Riot compensation does not cover consequential loss
The Mayor’s Office for Policing and Crime v Mitsui Sumitomo Insurance Co (Europe) Ltd & ors
UK Supreme Court
The Supreme Court has allowed the MOPC’s appeal and confirmed that the Riot (Damages) Act 1886 created a self-contained statutory riot compensation scheme which did not extend to cover consequential losses. Neil Irving and Kieran Walshe review the outcome and look ahead to the Riot Compensation Act 2016 which has recently received Royal Assent.
During the August 2011 riots, a gang of youths looted and set fire to a distribution warehouse leased by Sony DADC in Enfield. Goods were stolen from the warehouse and the fire destroyed the warehouse and the stock, plant and equipment inside.

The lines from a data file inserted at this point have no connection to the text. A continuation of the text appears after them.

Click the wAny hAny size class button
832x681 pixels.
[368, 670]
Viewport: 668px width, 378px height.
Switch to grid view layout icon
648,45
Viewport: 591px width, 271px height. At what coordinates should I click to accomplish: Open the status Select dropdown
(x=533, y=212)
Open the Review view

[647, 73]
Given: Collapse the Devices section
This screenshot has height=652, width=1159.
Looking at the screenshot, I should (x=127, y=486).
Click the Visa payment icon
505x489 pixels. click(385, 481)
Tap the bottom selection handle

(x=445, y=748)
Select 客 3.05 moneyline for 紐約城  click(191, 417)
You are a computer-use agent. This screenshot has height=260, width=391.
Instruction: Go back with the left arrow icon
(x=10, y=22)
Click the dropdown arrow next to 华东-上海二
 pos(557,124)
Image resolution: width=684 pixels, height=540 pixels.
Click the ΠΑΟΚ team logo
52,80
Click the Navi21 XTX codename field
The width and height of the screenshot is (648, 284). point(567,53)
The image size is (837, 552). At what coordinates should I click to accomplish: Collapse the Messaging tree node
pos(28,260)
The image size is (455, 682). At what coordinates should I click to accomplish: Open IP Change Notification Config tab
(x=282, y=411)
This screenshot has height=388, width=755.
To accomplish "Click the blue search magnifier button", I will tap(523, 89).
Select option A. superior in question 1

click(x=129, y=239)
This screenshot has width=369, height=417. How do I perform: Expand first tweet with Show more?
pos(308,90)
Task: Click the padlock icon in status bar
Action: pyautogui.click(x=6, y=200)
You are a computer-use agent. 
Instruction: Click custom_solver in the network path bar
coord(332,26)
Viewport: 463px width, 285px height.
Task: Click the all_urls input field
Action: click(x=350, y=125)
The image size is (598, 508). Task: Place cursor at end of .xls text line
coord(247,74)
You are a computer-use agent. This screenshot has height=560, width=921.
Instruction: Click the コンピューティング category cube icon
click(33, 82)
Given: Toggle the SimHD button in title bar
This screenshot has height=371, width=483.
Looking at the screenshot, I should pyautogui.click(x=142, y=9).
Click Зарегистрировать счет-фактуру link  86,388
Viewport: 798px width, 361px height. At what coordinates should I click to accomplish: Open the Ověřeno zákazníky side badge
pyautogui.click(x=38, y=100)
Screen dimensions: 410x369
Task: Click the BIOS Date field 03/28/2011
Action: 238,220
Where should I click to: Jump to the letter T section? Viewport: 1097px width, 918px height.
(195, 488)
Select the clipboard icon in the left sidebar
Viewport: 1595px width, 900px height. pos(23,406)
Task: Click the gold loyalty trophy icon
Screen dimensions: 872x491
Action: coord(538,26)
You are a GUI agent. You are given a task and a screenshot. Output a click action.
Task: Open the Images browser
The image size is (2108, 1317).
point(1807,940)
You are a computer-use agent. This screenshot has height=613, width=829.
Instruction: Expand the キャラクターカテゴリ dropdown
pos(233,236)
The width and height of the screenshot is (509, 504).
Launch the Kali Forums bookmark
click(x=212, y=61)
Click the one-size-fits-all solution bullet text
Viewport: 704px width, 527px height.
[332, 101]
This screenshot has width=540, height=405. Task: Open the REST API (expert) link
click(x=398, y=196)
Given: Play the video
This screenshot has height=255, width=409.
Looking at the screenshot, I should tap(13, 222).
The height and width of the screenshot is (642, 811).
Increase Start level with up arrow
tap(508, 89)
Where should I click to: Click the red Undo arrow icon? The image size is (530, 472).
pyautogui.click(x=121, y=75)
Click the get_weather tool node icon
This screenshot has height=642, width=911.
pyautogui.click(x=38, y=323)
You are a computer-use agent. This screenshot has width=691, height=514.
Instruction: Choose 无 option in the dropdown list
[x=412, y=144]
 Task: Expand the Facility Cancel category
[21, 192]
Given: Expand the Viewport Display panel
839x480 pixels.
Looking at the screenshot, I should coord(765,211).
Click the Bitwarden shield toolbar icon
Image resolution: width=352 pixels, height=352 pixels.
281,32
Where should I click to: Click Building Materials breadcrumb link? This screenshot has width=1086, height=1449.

Sony DADC’s insurers, the insurers of the freehold owner of the warehouse, and various companies whose uninsured stock had been destroyed, made claims for compensation from the Mayor’s Office for Policing and Crime (the MOPC) under s.2 Riot (Damages) Act 1886 (the 1886 Act). The MOPC contested those claims on both its liability to pay compensation and quantification of loss. The High Court and the Court of Appeal decided that the MOPC was liable but the issue remaining before the Supreme Court was whether anyone who suffers loss when rioters destroy their property can obtain compensation for consequential losses, including loss of profits and loss of rent, under s.2 of the 1886 Act.
The High Court had held that s.2 provided compensation only for physical damage and not for consequential losses but the Court of Appeal reversed that decision, holding that s.2 provided a right to compensation for all heads of loss, including consequential loss, caused by physical damage to property for which the trespassing rioter is liable. The MOPC appealed.
Supreme Court judgment
Lords Neuberger, Clarke, Hughes, Toulson and Hodge unanimously allowed the MOPC’s appeal:
The wording of the 1886 Act did not by itself provide a clear-cut answer to the issue, in particular, s.2 (1) did not clarify whether the “loss” for which a claimant may claim compensation was simply the physical damage to his property, or extended to consequential losses. It was therefore necessary for the Supreme Court to look at the Act in the light of the prior legislative history. A review of prior legislation uncovered no broad principle of compensation and there was nothing in the wording of the 1886 Act to support an intention to extend the scope of the compensation to cover consequential loss. In fact, several provisions suggested a contrary intention, in particular the absence of an express provision for compensation for personal injury, or for injury to property other than buildings and their contents, together with the unusual provision for compensation to be reduced according to very broad assessments of the conduct of the claimant.
Together, these supported the conclusion that the 1886 Act, like its predecessors, created a self-contained statutory compensation scheme which did not mirror the common law of tort and did not extend to cover consequential losses.